Christopher J. Berry, Social Theory of the Scottish Enlightenment (Edinburgh: Edinburgh University Press, 1997).
Good essay, and not just because the Scottish Enlightenment is in fact the best Enlightenment.
I am curious to hear about your sense of the transition between classical liberalism and modern liberalism. Particularly because all of the people I first heard refer to themselves as "classical liberals" were followers of the Scottish Enlightenment, and did so to differentiate themselves from the modern (1870-present) American liberals, while trying to retain the word. Reading this it seems like you are making perhaps a third distinction in the groups? No classical liberals I know would put "progressivism" as you describe it here in their list of principle beliefs, for example.
At the risk of using it too much, I'm inclined to apply the McGilchrist hemisphere dominance paradigm to this issue. It would appear that these Scottish folks had an appropriately "right hemisphere brain" dominant conception of the individual, being able to appreciate the bidirectional relationship between individual and community. Using this same paradigm, the type of thinking that would necessarily lead to a deracinated individualism would be a "left hemisphere brain" dominant perspective that fails to appreciate how, even as individuals, human beings are intensely social animals and cannot be understood outside the context of community.
Thank you for this article, I don't know that I would have ever appreciated the sinister conflation of liberalism and the enlightenment that has apparently resulted in so much confusion. I also appreciate the recognition that a religious revival may have merits, but with unequivocal rejection of the idea than an abandonment of science is acceptable. I've been thinking of how populism can build the widest tent possible, but see in, say, flat earthers an aggressive rejection of science that implies that they may very well stone the like of you and me to death for questioning the firmament if they had the political power to do so. I could support that kind of thing in a particularized community you are allowed to leave, but those sets of norms applied broadly would bring civilization to its knees every bit as much as managerial liberalism.

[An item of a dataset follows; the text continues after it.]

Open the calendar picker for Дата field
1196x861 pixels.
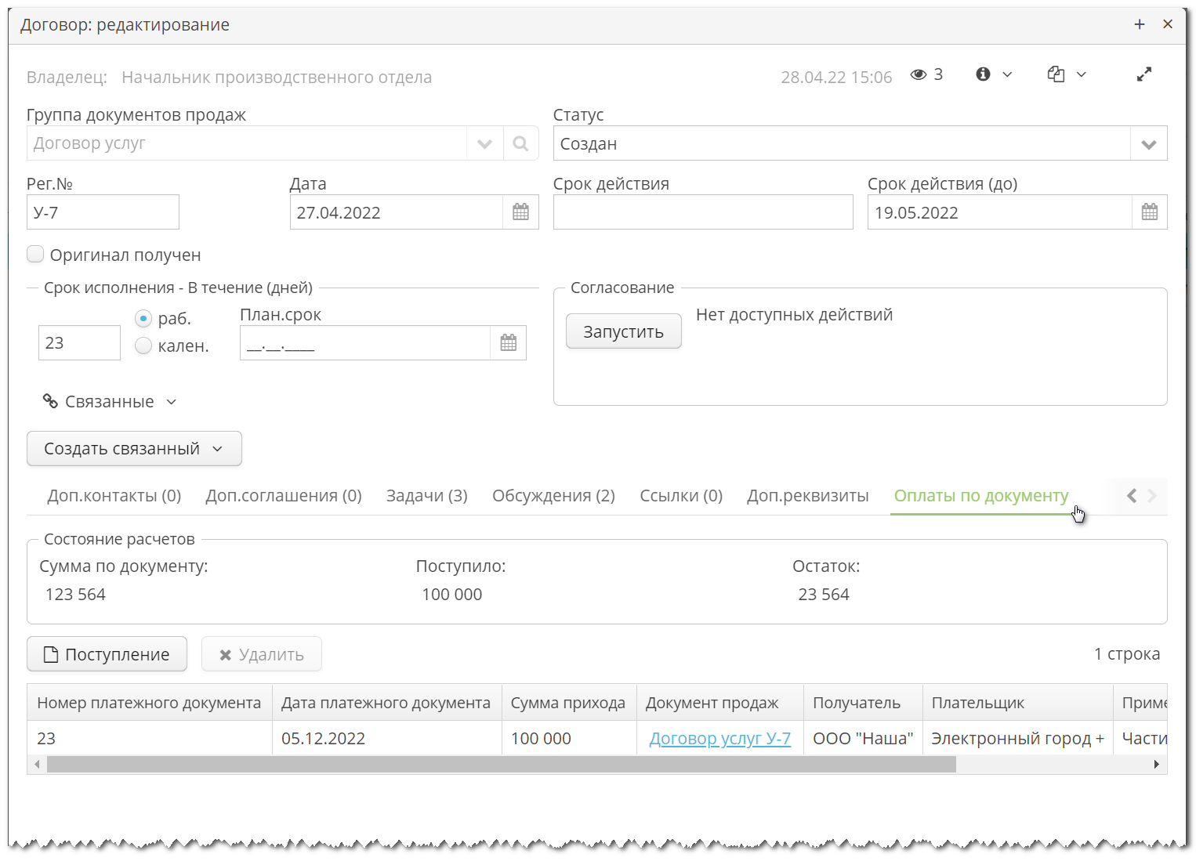pos(520,212)
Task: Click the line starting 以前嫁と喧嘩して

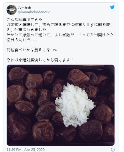Action: coord(58,25)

You get the feeling Ferguson had a significant impact on the thinking of Mises? Maybe I'm honing in on his use of the term "human action" too much, but it seems like his methodological dualism was a recognition that science hadn't reached the point where it could fully explain what people like Ferguson were able to recognize, so side stepped the issue in an effort to better understand economics while science worked out the answers to these other questions.